3. Current running programs. Finally, Reputation-based security technology is used to check all running processes in our new Norton products. If any running program has a low reputation, we automatically quarantine it.
Why It Really Matters For many years we have played a cat and mouse game with virus authors. They create a threat, we detect it. They tweak it, and we improve our detection. Every improvement on each side begets another improvement.

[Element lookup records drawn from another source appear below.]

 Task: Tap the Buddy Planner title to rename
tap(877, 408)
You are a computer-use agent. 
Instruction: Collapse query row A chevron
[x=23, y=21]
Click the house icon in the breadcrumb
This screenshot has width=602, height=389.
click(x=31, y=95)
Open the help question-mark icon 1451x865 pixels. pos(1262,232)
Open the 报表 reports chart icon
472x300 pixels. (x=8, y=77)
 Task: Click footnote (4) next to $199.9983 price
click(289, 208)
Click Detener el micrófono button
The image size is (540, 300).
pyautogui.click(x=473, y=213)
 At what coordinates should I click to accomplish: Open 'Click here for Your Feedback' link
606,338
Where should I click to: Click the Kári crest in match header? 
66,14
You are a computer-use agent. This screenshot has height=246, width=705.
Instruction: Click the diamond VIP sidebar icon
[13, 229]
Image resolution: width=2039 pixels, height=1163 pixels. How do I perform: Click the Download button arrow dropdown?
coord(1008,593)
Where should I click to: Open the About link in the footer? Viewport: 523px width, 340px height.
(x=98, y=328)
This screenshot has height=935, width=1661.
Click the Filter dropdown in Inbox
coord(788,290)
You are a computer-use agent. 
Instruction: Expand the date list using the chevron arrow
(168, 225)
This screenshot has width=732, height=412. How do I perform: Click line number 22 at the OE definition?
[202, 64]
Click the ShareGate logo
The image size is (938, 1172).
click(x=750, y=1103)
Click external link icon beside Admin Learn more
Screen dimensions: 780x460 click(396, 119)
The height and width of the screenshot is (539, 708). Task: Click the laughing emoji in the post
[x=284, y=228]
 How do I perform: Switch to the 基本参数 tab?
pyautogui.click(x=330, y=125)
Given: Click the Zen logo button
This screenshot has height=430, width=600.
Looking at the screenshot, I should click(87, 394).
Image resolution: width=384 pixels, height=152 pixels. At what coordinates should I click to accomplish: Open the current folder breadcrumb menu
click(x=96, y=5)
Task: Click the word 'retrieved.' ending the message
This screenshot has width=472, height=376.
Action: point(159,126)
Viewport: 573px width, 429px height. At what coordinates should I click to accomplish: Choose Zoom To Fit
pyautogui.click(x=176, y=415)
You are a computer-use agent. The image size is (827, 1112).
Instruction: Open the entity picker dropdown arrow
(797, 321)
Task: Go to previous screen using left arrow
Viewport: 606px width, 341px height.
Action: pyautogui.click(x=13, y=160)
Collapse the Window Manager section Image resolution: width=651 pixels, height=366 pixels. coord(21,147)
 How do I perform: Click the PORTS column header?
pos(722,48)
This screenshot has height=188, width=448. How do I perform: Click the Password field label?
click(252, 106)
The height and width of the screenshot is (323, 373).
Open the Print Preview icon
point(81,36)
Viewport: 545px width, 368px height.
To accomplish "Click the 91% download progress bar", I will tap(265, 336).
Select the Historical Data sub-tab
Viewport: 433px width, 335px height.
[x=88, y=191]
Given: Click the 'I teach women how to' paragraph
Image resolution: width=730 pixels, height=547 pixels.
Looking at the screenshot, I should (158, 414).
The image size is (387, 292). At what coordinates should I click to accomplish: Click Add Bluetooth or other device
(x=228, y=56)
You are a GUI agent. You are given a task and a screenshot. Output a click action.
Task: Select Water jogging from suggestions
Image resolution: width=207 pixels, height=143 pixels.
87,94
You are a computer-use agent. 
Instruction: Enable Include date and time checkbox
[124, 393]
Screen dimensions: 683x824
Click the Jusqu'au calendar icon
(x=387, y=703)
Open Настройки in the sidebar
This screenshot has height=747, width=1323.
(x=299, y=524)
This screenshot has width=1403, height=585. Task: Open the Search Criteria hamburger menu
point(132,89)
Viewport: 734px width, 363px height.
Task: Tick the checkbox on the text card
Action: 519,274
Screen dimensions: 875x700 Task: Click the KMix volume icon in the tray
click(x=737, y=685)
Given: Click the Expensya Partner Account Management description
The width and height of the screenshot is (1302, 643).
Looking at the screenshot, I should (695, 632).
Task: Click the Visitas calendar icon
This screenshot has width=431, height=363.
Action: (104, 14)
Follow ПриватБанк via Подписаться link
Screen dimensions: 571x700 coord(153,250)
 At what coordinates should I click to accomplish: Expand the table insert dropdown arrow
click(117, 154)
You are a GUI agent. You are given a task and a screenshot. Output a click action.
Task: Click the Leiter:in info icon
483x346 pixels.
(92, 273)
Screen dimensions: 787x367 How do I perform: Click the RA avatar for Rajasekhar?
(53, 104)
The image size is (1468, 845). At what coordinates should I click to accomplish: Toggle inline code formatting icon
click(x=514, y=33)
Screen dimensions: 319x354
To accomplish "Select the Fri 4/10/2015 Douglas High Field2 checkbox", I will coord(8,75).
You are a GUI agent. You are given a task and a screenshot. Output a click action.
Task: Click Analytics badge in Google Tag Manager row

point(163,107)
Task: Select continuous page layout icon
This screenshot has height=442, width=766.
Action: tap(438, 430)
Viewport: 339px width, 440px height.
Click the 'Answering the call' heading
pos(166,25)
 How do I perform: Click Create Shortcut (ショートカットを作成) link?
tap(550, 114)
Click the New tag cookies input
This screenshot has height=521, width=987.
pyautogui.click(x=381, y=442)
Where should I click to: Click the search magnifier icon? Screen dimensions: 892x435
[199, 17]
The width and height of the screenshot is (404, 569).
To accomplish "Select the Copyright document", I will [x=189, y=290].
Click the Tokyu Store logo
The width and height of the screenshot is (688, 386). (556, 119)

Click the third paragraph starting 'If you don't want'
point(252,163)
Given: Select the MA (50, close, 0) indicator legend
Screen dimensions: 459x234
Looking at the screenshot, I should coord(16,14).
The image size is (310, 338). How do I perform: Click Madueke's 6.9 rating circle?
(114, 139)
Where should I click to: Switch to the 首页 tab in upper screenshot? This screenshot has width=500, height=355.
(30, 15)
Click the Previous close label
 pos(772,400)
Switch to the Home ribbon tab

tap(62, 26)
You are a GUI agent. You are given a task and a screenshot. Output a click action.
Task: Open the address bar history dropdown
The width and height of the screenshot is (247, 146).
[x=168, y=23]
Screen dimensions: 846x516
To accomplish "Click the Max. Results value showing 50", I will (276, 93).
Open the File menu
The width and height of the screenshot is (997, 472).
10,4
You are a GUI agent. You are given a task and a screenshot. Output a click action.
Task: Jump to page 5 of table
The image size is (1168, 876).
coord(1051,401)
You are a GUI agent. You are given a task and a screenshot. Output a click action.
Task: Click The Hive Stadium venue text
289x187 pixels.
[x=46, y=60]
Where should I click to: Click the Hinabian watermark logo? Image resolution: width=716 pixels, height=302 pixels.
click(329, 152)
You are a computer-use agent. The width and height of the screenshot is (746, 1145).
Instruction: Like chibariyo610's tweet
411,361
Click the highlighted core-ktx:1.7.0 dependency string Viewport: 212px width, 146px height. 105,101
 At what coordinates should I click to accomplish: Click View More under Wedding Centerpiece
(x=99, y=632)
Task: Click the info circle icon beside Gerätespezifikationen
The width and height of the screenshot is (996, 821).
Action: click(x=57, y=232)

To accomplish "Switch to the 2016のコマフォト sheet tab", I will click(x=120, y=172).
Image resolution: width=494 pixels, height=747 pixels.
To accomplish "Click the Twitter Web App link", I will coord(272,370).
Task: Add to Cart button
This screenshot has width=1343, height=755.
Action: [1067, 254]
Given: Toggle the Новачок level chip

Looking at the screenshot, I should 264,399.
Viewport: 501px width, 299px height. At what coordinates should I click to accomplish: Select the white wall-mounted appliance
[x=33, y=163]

Reputation-based security technology changes the game to put Norton in the driver’s seat. The reputation ratings are entirely independent of traditional virus signature detections. This gives us three important advantages.
1. The first comprehensive technology. Our Reputation-based security has ratings and metadata for every file run by every machine in the Norton community. As such, it can identify entirely new infections that would otherwise evade traditional fingerprints and heuristics. Even if an attacker targets just a single user with a new threat, it can discover and block the threat.
2. Impervious to server-side polymorphism. Because attackers are giving everyone a different version of the same threat, it is extremely difficult for traditional signatures to detect all of these versions, because so few copies exist of each. But with Reputation-based security, these threats stick out like a sore thumb to our reputation algorithms.
3. Impervious to obfuscated malware. Obfuscation techniques such as packing, polymorphing, and encryption are useless against a reputation-based approach. Such schemes have been shown to lower the malware’s reputation precisely because such malware has different distribution patterns than traditional, legitimate applications.
4. Harnessing Community Watch. Traditional detection detects malware based on what one particular file is doing on one particular machine at one point in time, taking a myopic view of the world. Our reputation data is based on our entire user base – this world view yields an infinitely richer context.
The 2010 products are just the beginning. We expect to make lots of tweaks to Reputation-based security technology over the coming years. Just as other large community-based systems improve over time (Netflix, for example), so will we. This is a whole new approach. It brings an entirely new detection method to our products. It strengthens our current technologies. And it shifts the odds in our favor and away from the attackers. Suffice it to say, we’re pretty excited to see it in our 2010 products.